Humility is honest and good. Humility is truth. And, the truth is, we are dust. Remembering this – being mindful of our earthiness – is humility. The word itself contains this meaning. It come from the Latin humilis, which literally means “on the ground,” from humus, meaning “earth.” Another word likely also comes from the same root as humus: human. So, again, this is what we really are and humility lies in embracing that truth. To be humble is to be a human aware of your own humanness – which is really your own creatureliness. We, like all the earth, are created by our creator and exist in that relationship to him. We are not the creator. We do not author our own reality, whatever the world may say to the contrary. The humble know this.
The grace of recognizing our lowliness, earthiness, and creatureliness – the grace of humility – lifts us up from earth to heaven and helps us to grow in ever greater union with our creator.

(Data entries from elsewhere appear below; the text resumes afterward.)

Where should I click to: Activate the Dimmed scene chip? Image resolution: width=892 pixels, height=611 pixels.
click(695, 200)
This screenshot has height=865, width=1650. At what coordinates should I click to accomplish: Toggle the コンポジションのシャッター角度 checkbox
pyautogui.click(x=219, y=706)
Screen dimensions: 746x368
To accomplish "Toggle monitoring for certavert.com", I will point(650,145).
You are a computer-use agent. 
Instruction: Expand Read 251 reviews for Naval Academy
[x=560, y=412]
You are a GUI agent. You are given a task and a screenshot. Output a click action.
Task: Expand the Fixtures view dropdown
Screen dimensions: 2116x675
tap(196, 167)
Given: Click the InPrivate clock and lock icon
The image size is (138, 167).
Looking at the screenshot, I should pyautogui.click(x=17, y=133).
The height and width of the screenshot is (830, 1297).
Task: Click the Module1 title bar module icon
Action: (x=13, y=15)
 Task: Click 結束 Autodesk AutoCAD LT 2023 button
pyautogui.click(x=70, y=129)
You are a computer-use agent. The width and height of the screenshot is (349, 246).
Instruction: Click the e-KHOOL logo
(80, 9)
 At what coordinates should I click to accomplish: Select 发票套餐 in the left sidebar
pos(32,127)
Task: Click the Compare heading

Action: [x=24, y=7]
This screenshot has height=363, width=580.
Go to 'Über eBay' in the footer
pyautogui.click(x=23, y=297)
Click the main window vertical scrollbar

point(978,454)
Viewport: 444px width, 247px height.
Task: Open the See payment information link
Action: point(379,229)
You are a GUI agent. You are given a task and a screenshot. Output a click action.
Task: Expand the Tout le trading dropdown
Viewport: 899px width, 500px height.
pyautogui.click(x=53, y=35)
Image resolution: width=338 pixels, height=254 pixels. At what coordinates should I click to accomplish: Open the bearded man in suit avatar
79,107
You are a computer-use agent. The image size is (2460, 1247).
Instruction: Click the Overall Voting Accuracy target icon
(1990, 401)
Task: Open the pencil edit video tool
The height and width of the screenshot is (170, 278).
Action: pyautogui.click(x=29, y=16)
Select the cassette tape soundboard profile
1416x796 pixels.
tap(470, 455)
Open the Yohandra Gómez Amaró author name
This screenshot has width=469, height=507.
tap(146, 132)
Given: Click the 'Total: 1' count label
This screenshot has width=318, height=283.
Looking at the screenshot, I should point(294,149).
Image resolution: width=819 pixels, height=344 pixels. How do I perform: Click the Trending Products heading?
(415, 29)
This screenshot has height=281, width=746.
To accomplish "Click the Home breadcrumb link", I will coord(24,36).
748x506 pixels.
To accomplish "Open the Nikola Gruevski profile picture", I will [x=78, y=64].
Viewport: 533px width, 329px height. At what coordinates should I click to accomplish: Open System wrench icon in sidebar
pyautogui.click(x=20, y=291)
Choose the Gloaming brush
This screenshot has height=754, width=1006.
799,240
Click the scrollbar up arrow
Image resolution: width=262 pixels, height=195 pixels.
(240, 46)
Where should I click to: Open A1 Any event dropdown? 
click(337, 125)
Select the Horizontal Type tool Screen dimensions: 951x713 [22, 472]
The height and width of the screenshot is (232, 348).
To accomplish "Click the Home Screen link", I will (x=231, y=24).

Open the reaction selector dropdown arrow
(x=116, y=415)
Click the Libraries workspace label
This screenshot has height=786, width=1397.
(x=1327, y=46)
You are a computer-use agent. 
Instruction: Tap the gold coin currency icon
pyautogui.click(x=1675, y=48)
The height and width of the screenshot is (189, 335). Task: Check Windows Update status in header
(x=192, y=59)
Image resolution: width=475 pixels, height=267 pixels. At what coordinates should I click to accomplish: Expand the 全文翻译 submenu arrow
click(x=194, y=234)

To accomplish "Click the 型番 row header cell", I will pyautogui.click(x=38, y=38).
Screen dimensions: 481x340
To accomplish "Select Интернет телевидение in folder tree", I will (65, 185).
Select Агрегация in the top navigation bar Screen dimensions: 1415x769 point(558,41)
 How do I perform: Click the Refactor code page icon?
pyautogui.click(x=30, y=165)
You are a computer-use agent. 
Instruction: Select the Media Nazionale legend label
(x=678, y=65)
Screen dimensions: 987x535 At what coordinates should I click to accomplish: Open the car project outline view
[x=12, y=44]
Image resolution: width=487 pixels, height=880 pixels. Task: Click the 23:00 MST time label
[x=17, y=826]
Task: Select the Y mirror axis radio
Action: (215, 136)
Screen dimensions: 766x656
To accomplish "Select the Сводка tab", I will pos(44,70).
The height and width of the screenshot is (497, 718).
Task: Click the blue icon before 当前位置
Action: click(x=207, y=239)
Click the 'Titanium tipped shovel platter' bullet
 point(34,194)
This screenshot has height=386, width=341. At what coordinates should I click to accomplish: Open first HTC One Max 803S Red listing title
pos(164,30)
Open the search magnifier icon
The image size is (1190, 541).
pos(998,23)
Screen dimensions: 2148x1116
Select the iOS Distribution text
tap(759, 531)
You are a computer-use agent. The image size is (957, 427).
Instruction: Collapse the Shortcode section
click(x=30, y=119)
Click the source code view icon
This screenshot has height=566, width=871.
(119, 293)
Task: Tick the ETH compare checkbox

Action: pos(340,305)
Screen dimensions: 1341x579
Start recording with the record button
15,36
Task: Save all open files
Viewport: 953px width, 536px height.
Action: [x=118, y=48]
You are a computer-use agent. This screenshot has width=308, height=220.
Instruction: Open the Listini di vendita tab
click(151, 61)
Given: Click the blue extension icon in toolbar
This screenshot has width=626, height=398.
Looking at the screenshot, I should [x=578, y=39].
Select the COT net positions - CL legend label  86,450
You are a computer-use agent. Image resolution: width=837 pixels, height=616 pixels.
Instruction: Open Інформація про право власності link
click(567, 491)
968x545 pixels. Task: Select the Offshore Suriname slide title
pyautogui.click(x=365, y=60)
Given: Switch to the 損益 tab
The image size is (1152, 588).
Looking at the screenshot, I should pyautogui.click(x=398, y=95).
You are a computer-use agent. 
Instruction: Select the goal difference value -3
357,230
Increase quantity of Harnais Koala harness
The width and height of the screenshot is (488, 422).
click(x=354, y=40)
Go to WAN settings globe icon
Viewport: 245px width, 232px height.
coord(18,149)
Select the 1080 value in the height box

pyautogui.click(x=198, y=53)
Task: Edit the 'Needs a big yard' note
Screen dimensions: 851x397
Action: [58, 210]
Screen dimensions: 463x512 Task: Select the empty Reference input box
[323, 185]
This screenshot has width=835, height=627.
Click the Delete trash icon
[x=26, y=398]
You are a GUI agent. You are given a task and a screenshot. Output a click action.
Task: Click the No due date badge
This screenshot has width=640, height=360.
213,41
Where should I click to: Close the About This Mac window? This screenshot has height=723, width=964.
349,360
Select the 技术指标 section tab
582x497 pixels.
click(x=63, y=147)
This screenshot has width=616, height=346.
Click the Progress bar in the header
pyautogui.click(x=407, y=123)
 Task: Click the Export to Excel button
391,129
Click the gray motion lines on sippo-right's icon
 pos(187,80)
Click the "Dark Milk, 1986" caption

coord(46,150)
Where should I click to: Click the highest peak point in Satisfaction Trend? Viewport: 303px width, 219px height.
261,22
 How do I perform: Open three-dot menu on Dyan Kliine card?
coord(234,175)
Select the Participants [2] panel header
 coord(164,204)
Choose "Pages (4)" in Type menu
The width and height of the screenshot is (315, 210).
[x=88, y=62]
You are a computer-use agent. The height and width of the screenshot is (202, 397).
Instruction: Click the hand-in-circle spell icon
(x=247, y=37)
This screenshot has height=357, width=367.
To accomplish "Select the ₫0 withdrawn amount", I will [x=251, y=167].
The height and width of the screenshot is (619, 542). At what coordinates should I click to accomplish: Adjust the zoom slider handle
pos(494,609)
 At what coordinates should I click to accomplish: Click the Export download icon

All this talk of humans being made of dirt may have given you the impression that I am down on humans. But nothing could be further from the truth. Remember where we began – with the holy icons, themselves also made of earth. But these we kiss and venerate and love, just as we do the holy relics of our saints. We do not treat them with contempt, but with veneration. This has everything to do with the seed of the word planted in the earth of the human.
It is God that makes us holy and breathes life into us. It is his presence in the earth of our bodies that makes our bodies worthy of veneration. In the icons, there is always the halo. The flesh is painted with common earth. But the halo is made of gold and represents the grace surrounding the holy men and women of God. It is this grace that makes anyone holy and nothing else. Just to recognize humbly that you are soil will make you better soil to receive the seed of the word of God in you. Be of honest and good heart – be humble – remember who you are and who is God – and that will give life to you and make you whole and holy.